_Direction A_.
Revise the lozenge passage starting with "You see where" and going on through "so many flavors?", replacing "tolerance" with "resistance".
_Direction B_.
Summarize the lozenge passage in two sentences.
_Direction C_.
In the lozenge passage, which flavor does the writer call interesting?

_Reading passage_.
——————

You see where this is heading. Eventually, no doubt aided by the sheer regularity with which a young twenty-something with a young twenty-something’s habits tends to fall ill, a tolerance was built. And then the seeds of dependence were planted. Soon, it was a matter of course to step beyond the original flavor and experiment.
Who knew there were so many flavors?
I did. And I tried many of them. Some were interesting, like the Aniseed, some not so great, like the sugar free mint. But it always came back to the original, with its strangely soothing, menthol powers. Not unlike the occasional glass of wine or bummed cigarette becomes a bottle or pack a day, the lozenges ultimately wielded their odd influence. At first it was nice to “take the edge off” the morning coffee: post caffeine buzz and pre-tooth brushing, it was an elixir to ease one into the day. But eventually that little white box was following me to work and I was developing a pouch-a-day habit. I had no reason to suspect these posed any health risks but they were so…strong that I was never entirely certain what they contained–no matter what the ingredients listed on the back. That, and the aftertaste is sufficiently strong you have that heavy licorice-menthol taste on your tongue all day. Not a bad proposition if you are on the crew of the Pequod or the Edmund Fitzgerald or this guy.

——————

_Collected material_.
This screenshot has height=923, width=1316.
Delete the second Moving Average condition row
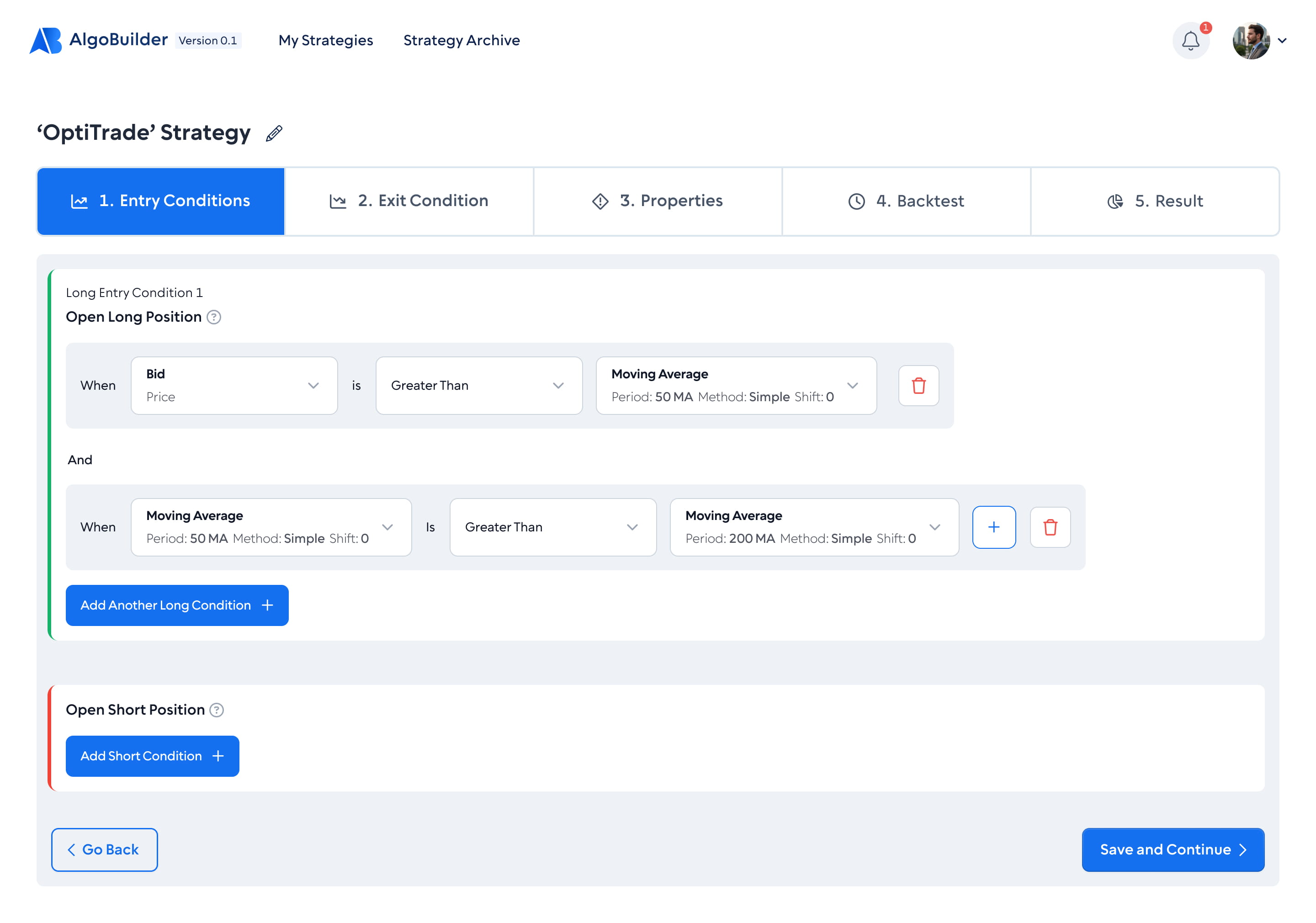tap(1050, 527)
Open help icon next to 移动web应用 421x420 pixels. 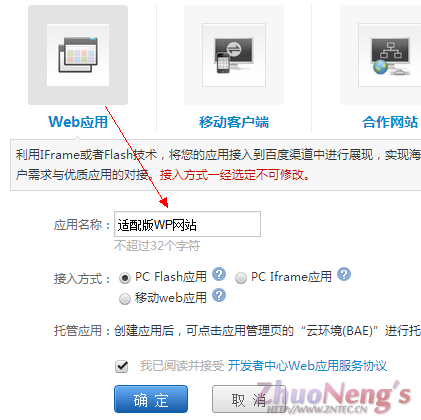219,295
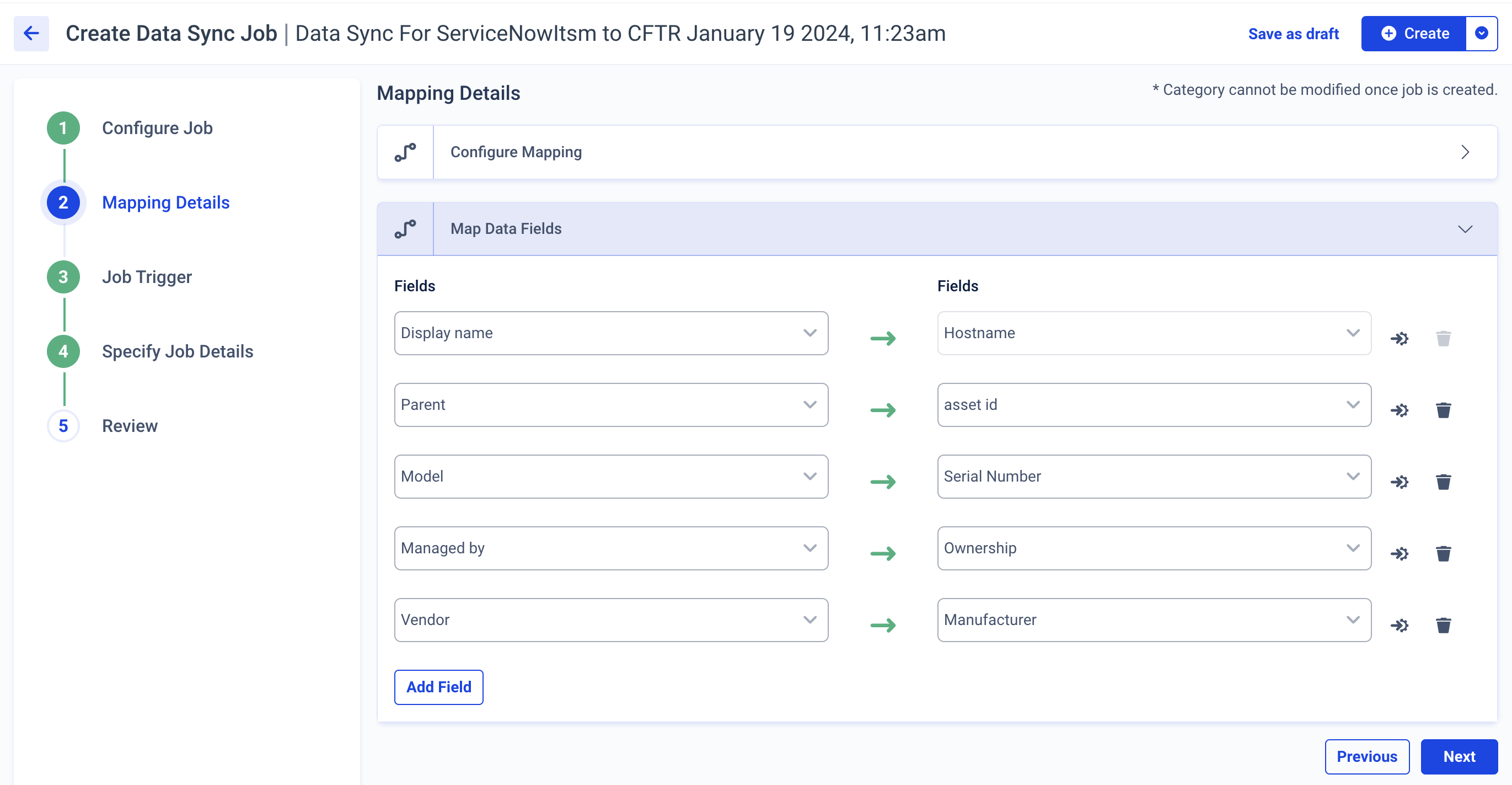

——————

_Answer A_.
You see where this is heading. Eventually, no doubt aided by the sheer regularity with which a young twenty-something with a young twenty-something’s habits tends to fall ill, a resistance was built. And then the seeds of dependence were planted. Soon, it was a matter of course to step beyond the original flavor and experiment.
Who knew there were so many flavors?

_Answer B_.
The writer built a tolerance to the lozenges and tried many flavors, such as Aniseed and sugar free mint, but always came back to the original with its soothing menthol. What started as a way to take the edge off the morning coffee grew into a pouch-a-day habit, though the writer was never entirely certain what the strong lozenges contained and was left with a heavy licorice-menthol taste all day.

_Answer C_.
The Aniseed flavor.